This is then the largest open set on which the series converges.
I am wondering why the singularity at $\pi$ is "removable" and how I might be able to determine that when given another problem. Basically, I'm trying to expand my intuition here, which currently would lead me to believe that the function is not analytic at this apparent singularity.
I am also trying to understand why the zero zeros at $\pi$ and $2\pi$ are treated differently. Why exactly are the zeros at $2\pi$ not removable?
Furthermore, why exactly does $f(z)$ fail to converge for $z<0$ and $z>2\pi$?
I'm having a tough time grasping what is going on here. I would greatly appreciate any/all input!
Thank you so much.
Isolated singularities of an analytic function are either poles, removable singularities or essential singularities. If $|f(z)| \to \infty$ as $z$ goes to the isolated singularity $p$, then by definition $p$ is a pole; if $|f(z)|$ stays bounded as $z \to p$ it is removable, and otherwise it is essential.

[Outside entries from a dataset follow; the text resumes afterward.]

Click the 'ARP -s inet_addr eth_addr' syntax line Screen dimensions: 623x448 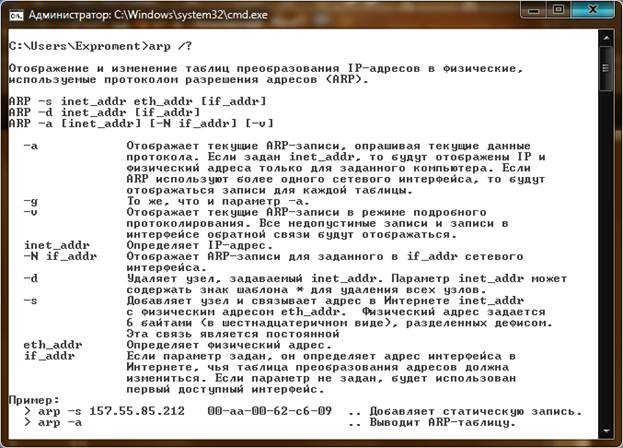(137, 102)
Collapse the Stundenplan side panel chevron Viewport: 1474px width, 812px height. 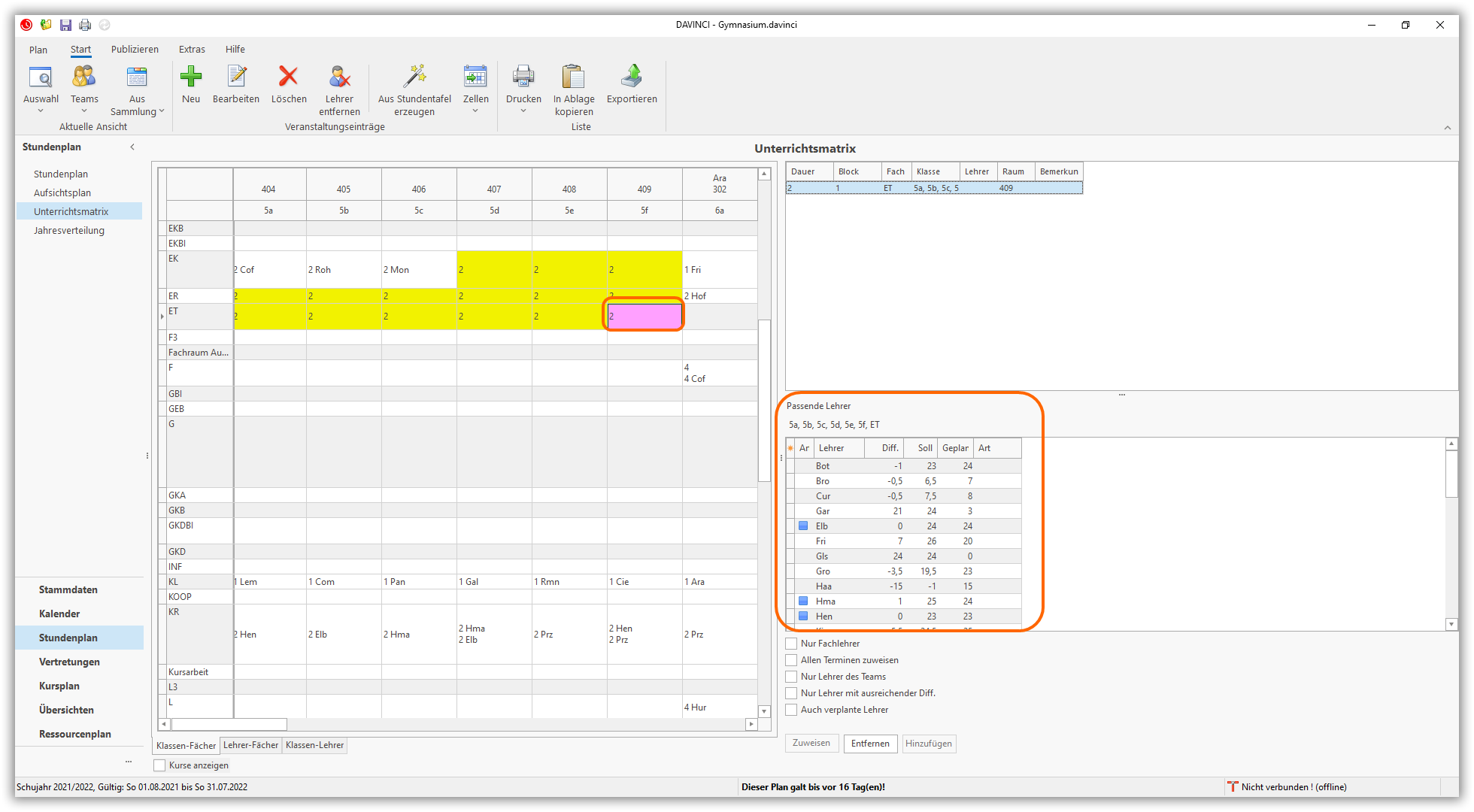(132, 147)
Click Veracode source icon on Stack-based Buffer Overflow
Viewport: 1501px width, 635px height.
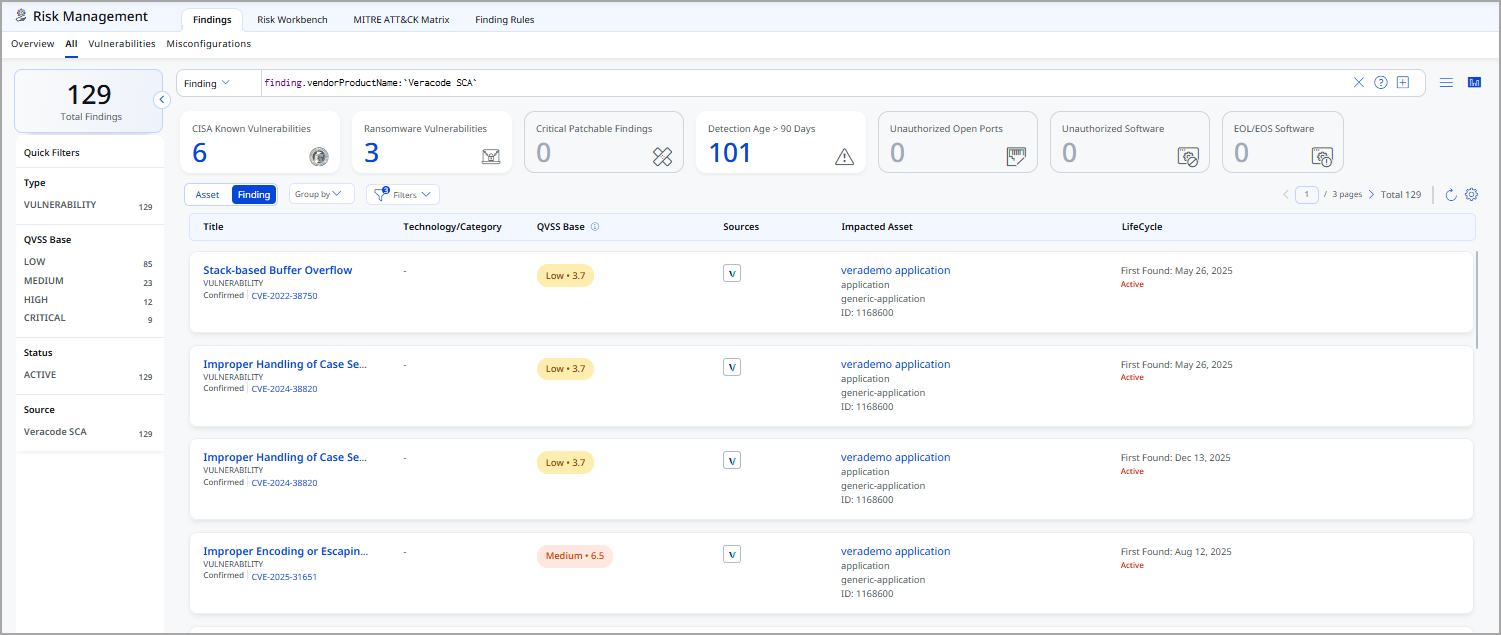coord(732,273)
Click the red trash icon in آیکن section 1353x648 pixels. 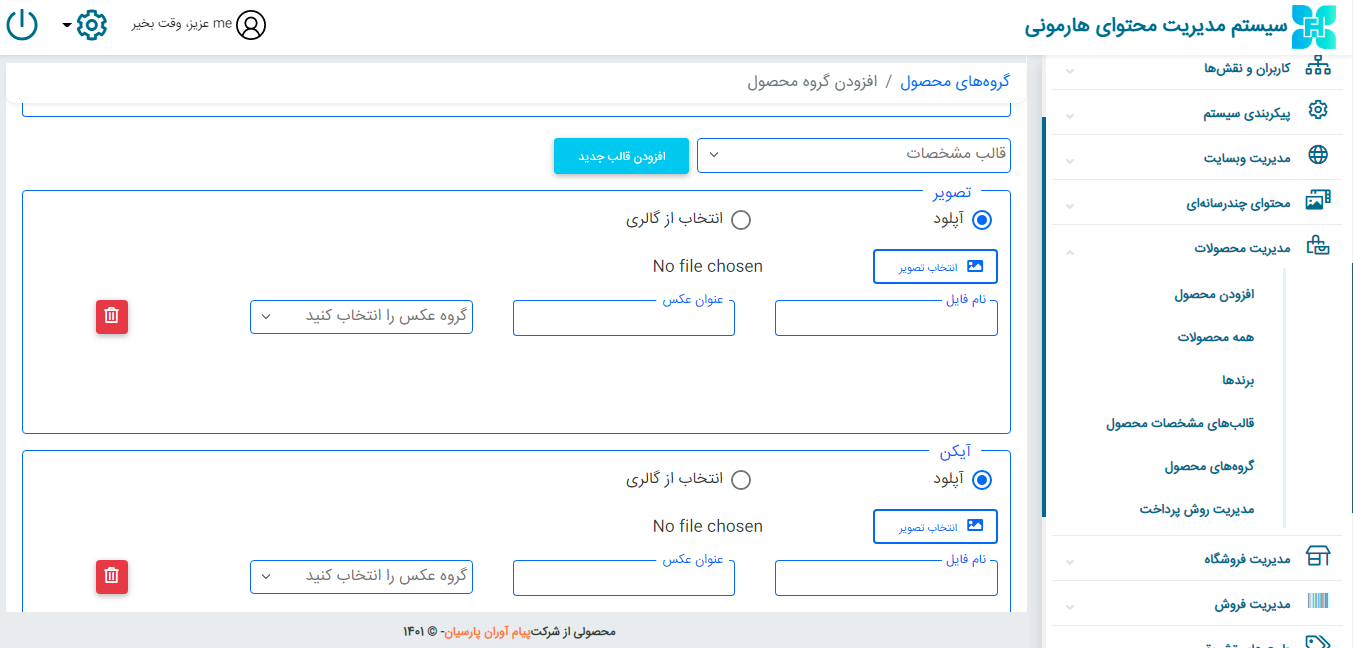[x=112, y=576]
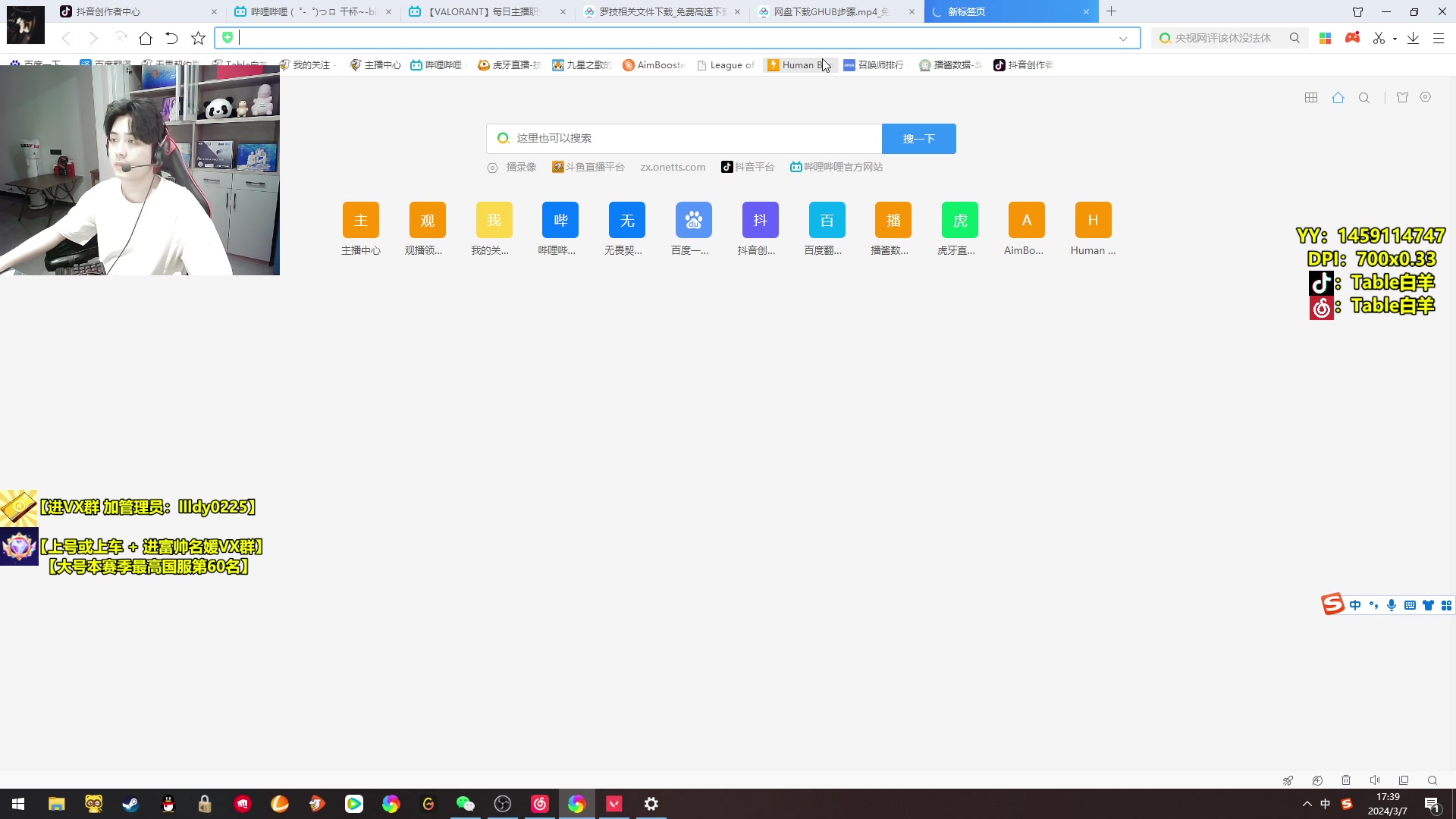Click the 搜一下 search button
This screenshot has width=1456, height=819.
click(918, 139)
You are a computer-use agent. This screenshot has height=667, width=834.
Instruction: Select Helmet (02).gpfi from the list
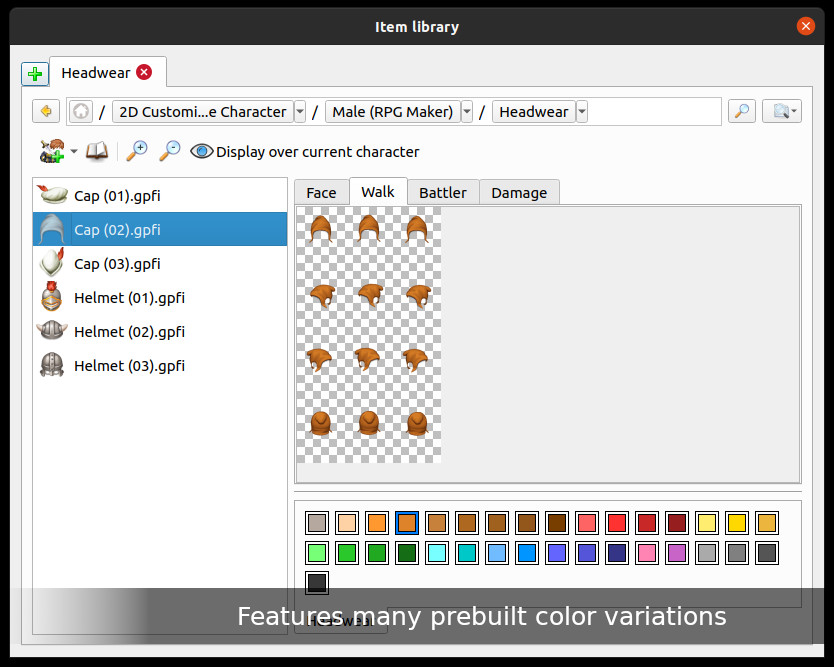[130, 331]
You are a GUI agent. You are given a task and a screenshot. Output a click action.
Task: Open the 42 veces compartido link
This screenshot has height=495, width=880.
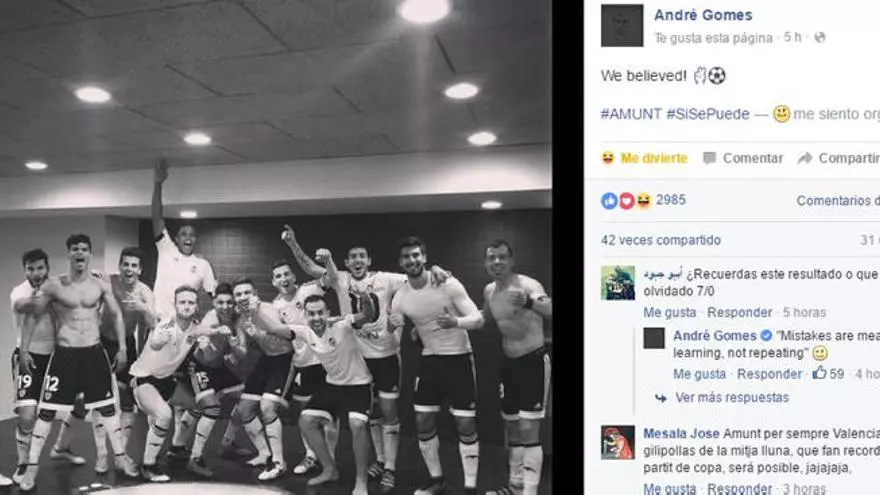pos(661,240)
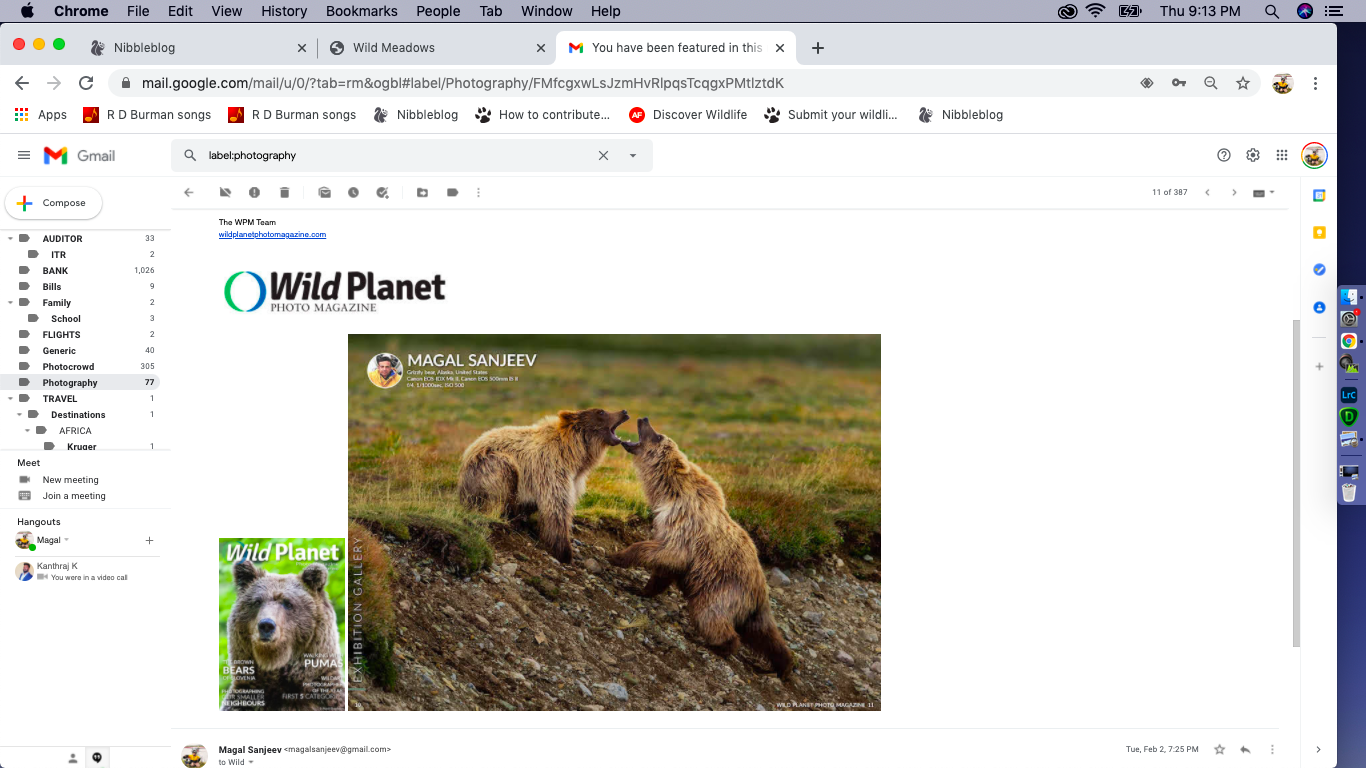Click the Compose button
Image resolution: width=1366 pixels, height=768 pixels.
pyautogui.click(x=54, y=203)
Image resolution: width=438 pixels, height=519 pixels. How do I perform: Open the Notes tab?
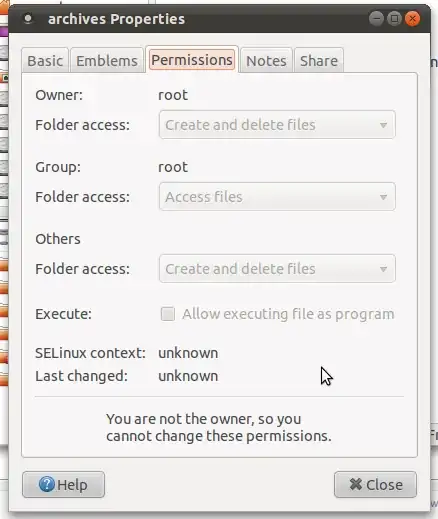(266, 61)
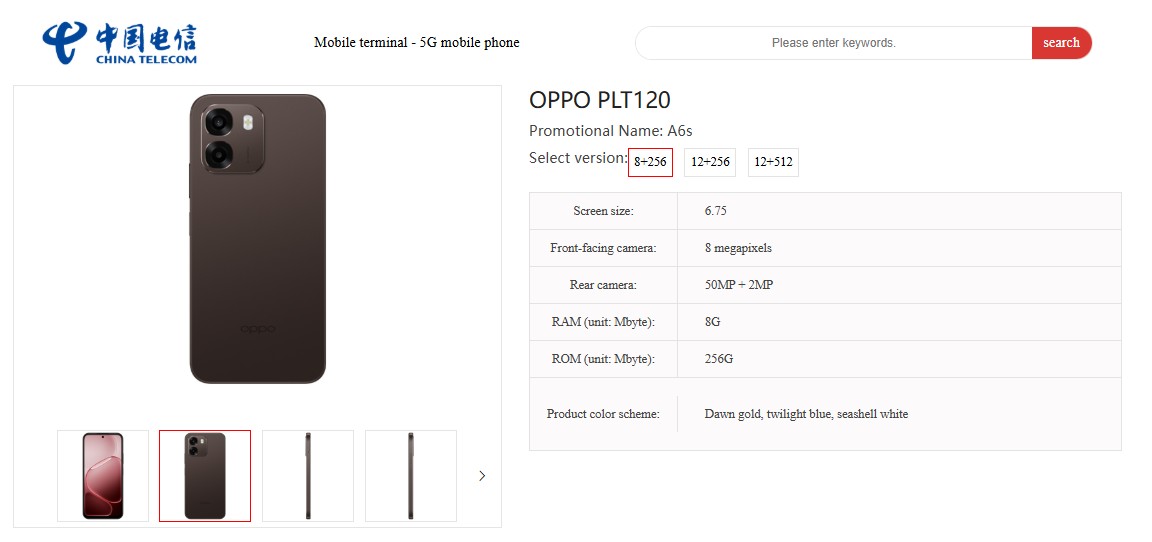
Task: Click the ROM value 256G
Action: (719, 359)
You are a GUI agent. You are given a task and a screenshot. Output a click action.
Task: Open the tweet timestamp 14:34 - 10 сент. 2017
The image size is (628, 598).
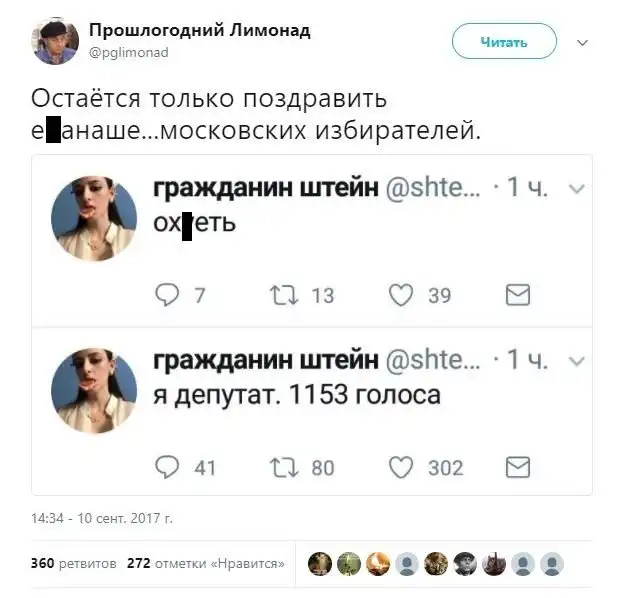(102, 519)
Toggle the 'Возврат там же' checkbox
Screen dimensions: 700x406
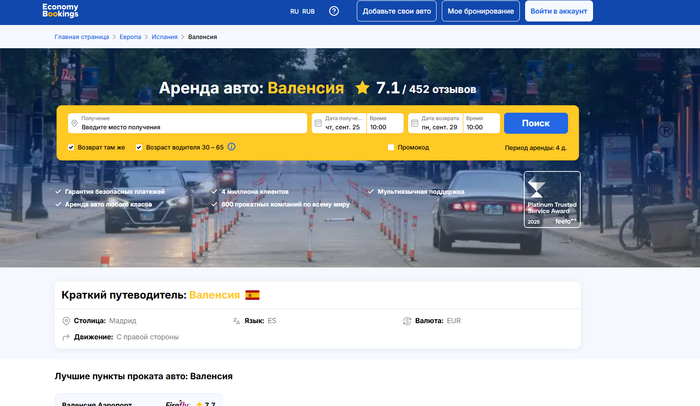pos(71,147)
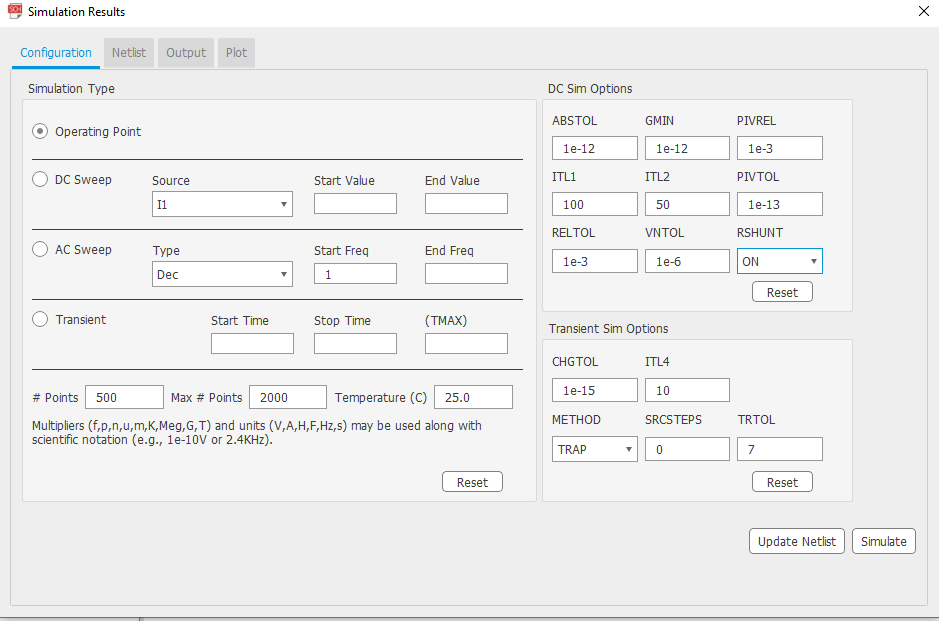Enable the AC Sweep radio option
The width and height of the screenshot is (939, 621).
click(x=40, y=250)
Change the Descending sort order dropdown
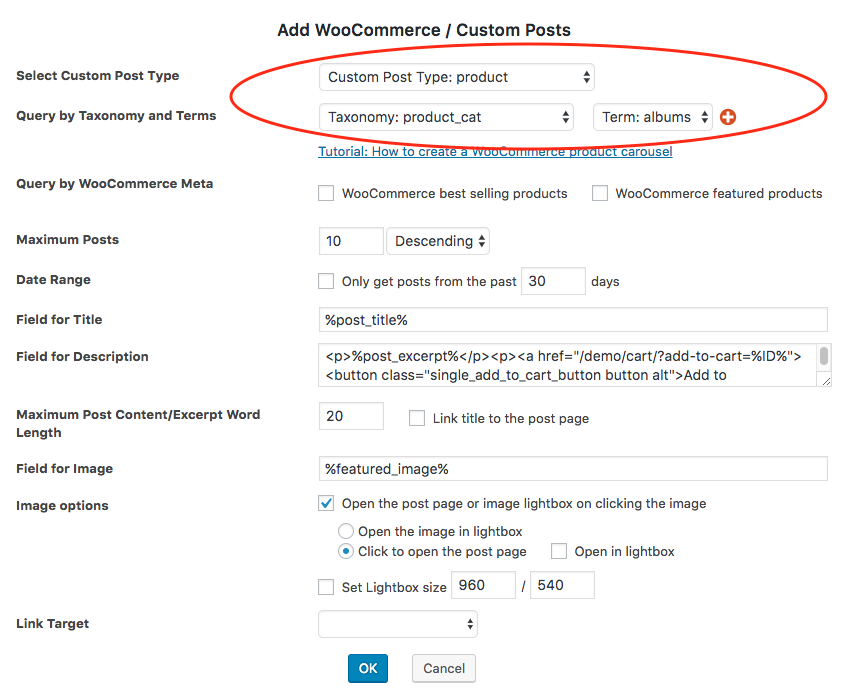The height and width of the screenshot is (695, 847). pyautogui.click(x=438, y=241)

In particular, if $f(z) = g(z)/h(z)$ where $g$ and $h$ are analytic in a neighbourhood of $p$ and $h(p) = 0$, then $p$ is a pole if $g(p) \ne 0$ or if the order of $p$ as a zero of $g$ is less than its order as a zero of $h$, while it is a removable singularity if $p$ is a zero of $g$ with order greater than or equal to its order as a zero of $h$.
In your case, $\sin(z)$ and $z^2 - \pi^2$ both have zeros of the same order $1$ (simple zeros) at $z=\pi$, so $\pi$ is a removable singularity of $(z^2 - \pi^2)/\sin(z)$.